Cash flow is the core of a business, and at difficult times it can make or break your practice. Read on for tips on how to ensure that your business survives through difficult times.
Money in your pocket is worth more than a promise. That makes perfect sense when you’re thinking about your personal cash, and it applies to your business too. ‘Turnover is vanity, profit is sanity, cash is king’ is another way to say it. Having enough cash in the business is critical for both your sanity and your success. Not sure what cash flow is and how it differs from profit? There’s a handy image here that explains it all. If your cash flow dries up and you can’t pay your creditors, your business could go under and at times like these this can be a real threat. However there are some key things you can do to help your business cash flow.
Keep the money coming in is the first step. This may mean moving to ask patients to pay up front as many practices now do. Make sure you have a good system for invoicing which shows you the practices income. If you are struggling with practice finances and currently do them yourself, a bookkeeper can help.
Saving on expenses is the next step. Look at practice outgoings and consider which ones can be stopped, and where you might get a better deal. Never cancel practice insurance, but do shop around. The same applies to utility bills. If you always get basic consumables, from coffee to printer paper, from the same supplier, check out prices from other places. If you have business debts already, find out if you could switch to a lower interest product.
Marketing is a key area where business owners look to save, but remember you will still need to maintain your business presence. You may want to cancel costly advertising, but make sure you replace it with low cost social media marketing and email communications to your current customers. A referral programme can bring high rewards at low cost too.
Get wised up about what to do with those who delay payment. Chase debts firmly. Ensure that one person is responsible for this, and that they do it every week. Have a clear set of actions to follow from a first reminder to sending in debt collectors if necessary. There’s a prompt payment code that you can refer to which allows you to charge interest on late payments. This can focus the minds of late payers! By setting up the steps in advance it is easier to put them in to practice when you need. One too many bad debts can cause your business to flounder or even sink.

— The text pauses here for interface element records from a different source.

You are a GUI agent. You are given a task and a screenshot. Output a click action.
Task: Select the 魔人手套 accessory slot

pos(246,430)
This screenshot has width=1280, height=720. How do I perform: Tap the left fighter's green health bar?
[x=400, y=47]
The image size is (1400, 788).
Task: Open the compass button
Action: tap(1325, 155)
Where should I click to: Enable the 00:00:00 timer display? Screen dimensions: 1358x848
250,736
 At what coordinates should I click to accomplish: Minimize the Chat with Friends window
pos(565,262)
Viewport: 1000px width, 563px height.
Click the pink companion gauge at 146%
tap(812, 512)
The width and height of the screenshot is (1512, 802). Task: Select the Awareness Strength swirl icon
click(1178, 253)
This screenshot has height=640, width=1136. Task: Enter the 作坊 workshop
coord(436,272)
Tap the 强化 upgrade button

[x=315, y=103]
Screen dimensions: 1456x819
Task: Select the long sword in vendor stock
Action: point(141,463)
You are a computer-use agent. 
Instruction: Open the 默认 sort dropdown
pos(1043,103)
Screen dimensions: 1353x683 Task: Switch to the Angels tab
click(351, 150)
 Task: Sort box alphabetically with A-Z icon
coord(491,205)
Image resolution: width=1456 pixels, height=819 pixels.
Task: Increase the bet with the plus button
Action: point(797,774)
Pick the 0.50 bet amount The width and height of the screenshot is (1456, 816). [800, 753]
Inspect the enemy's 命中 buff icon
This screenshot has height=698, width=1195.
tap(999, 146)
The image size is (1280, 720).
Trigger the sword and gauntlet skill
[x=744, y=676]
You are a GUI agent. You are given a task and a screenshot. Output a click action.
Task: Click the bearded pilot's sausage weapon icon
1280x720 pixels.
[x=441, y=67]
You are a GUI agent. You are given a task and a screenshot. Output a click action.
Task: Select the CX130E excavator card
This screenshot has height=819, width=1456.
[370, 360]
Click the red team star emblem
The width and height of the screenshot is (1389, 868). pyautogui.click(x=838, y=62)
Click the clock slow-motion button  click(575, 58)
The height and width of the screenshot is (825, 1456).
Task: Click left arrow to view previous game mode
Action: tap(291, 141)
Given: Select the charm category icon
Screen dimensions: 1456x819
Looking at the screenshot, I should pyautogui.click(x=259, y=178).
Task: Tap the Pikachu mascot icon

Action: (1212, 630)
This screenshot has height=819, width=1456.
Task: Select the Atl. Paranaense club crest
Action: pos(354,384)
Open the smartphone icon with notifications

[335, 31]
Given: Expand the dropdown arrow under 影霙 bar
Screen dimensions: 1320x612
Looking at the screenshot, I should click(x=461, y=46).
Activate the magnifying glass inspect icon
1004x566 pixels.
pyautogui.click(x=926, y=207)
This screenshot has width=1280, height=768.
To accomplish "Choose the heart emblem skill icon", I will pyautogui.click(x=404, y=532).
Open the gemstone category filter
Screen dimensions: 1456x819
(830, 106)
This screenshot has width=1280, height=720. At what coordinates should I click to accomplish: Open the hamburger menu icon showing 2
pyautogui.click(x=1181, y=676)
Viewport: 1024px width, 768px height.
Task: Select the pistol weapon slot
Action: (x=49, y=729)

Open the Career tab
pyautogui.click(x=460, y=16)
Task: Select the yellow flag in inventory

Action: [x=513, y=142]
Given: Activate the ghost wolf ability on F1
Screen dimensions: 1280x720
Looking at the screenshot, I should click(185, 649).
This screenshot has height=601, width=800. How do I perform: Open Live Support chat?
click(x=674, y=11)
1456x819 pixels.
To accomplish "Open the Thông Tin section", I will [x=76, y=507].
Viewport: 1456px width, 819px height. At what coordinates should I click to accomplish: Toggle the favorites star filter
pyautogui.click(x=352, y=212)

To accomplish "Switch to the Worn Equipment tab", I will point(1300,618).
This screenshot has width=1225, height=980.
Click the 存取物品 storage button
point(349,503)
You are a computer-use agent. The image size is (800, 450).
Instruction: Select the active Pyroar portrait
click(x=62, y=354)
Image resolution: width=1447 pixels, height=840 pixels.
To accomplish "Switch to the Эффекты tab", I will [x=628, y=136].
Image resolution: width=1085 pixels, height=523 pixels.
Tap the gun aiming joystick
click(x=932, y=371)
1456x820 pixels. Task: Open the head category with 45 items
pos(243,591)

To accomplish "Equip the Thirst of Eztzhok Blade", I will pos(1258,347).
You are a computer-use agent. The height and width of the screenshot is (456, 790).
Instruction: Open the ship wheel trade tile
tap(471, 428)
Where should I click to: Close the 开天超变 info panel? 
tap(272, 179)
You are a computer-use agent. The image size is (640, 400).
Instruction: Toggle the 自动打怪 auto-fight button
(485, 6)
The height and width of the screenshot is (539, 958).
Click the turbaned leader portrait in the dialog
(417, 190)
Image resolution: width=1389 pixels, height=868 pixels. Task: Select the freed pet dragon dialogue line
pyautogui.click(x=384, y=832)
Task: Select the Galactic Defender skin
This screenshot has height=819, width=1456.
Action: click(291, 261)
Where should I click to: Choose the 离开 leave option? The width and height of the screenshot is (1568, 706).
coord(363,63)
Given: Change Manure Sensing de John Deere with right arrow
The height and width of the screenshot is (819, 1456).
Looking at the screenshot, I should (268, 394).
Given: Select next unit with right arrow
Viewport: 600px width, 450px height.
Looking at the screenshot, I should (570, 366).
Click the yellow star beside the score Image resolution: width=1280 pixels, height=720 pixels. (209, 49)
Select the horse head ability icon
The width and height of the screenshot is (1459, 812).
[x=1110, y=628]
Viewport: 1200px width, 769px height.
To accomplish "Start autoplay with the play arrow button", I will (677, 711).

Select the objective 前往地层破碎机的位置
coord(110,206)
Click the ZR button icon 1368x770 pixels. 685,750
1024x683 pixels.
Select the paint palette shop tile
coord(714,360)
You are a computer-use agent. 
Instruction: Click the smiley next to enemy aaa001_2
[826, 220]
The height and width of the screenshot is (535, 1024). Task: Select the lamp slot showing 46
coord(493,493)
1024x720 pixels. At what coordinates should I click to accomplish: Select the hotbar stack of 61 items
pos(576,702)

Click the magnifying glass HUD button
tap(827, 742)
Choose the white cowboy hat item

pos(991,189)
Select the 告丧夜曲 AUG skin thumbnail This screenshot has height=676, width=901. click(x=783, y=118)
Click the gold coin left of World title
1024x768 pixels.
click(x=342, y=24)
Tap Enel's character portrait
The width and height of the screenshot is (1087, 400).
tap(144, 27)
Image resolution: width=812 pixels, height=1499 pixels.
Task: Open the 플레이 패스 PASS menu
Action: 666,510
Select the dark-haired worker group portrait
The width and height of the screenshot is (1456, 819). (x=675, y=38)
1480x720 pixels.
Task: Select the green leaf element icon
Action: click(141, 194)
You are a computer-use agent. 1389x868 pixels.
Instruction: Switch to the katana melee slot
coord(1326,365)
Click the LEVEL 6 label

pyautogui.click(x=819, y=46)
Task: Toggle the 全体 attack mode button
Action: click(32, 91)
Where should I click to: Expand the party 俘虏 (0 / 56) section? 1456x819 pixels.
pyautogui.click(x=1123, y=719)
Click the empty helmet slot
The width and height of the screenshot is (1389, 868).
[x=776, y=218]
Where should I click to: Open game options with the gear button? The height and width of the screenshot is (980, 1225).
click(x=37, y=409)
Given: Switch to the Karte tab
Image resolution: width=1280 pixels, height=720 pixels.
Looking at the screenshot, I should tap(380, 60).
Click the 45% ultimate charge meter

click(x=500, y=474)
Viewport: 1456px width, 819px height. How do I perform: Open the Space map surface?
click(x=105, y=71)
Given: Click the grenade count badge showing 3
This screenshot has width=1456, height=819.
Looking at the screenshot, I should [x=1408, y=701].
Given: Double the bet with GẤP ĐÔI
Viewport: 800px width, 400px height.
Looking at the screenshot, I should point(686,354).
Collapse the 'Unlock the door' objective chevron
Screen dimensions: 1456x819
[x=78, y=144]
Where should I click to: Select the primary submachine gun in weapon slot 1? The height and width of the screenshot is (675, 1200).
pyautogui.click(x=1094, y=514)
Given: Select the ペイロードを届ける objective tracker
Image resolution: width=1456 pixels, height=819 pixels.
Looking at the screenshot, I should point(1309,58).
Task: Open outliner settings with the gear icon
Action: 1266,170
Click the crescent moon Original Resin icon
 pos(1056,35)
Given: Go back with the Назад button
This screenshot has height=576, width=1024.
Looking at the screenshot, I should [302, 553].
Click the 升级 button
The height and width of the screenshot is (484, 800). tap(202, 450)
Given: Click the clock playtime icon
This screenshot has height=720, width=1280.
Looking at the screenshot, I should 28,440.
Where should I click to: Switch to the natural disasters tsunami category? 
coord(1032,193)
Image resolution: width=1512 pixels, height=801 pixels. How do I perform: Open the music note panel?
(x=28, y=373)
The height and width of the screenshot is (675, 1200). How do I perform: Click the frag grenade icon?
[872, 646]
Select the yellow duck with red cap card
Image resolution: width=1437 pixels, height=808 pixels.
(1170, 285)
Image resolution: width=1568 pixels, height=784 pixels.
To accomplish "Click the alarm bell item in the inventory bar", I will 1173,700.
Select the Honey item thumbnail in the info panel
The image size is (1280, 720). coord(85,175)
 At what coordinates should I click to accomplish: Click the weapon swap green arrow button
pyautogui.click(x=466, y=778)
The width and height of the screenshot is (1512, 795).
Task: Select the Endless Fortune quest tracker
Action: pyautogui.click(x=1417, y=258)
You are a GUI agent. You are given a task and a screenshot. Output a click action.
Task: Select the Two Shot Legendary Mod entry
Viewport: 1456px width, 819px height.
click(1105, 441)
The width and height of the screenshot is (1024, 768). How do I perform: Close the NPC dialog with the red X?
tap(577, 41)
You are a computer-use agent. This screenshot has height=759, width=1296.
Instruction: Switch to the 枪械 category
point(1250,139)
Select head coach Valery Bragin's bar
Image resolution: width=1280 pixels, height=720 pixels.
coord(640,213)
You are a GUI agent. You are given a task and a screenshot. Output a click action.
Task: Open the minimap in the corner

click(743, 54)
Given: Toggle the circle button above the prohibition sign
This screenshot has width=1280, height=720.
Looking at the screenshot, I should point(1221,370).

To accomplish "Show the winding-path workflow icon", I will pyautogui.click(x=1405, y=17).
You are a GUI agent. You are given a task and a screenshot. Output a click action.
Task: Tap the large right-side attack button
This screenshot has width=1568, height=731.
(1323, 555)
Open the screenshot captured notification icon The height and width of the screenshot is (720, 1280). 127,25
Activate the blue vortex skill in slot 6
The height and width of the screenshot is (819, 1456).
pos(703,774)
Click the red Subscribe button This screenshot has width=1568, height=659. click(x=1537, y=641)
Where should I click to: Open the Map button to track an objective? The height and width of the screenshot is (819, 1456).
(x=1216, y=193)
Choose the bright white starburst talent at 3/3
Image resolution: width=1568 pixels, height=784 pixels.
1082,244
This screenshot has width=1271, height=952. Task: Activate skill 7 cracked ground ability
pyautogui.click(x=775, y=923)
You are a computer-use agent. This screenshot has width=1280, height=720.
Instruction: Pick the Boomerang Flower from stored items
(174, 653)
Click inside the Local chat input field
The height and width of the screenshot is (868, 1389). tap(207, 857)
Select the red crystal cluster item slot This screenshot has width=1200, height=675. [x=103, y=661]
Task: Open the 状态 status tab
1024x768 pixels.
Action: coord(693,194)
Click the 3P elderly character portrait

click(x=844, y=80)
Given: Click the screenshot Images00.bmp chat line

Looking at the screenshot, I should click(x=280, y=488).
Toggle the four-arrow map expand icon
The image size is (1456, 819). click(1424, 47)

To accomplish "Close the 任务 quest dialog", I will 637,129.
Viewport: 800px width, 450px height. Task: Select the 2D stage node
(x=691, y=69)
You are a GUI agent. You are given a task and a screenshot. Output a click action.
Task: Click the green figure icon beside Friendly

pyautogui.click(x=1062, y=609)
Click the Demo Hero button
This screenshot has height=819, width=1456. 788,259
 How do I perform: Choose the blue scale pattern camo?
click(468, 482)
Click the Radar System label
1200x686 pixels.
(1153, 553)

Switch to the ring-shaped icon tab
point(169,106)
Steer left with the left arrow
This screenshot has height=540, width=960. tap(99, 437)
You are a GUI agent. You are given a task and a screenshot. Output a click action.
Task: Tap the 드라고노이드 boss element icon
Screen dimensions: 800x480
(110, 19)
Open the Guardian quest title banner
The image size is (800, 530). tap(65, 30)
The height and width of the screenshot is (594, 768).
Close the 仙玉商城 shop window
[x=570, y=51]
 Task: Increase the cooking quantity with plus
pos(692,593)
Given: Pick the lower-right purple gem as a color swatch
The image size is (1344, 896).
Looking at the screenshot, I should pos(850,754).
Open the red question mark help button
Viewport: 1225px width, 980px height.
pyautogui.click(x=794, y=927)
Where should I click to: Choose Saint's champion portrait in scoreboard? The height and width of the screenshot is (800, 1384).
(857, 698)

Pay staff and freelancers who work for you promptly. They rely on income from your business, and you rely on their good will, skills and effort, so be a great boss and pay on time. Pay other bills only when they are due. Check each invoice for payment terms and pay on the last day that the money will reach the payee in time: with modern banking money transfers are almost instant in many cases. This means that your money stays in your bank account for as long as possible, helping you to cover your costs while waiting for clients to pay you. If you are having difficulties currently due to lack of income, talk to your creditors and ask for an extension. Most people will understand that the current circumstances are exceptional.
Nowadays it’s easy to ensure that your business gets the benefit of any payment you do receive almost immediately. Ask for payments by card or BACS and the money will arrive in your account super-fast without you having to do anything other than note the invoice as paid. If you do get paid by cash or cheque, deposit it straight away. Cheques in your wallet don’t benefit the business until they actually reach the bank. Clearing times are getting faster, and paying cheques in right away cuts the risk of you losing an important payment. This all helps ensure that there is as much money as possible IN your business account, rather than sitting on your desk!
Follow these steps, and keep track of the money coming in and out of your business. You will soon find that you are on the way to having a business that is buoyant.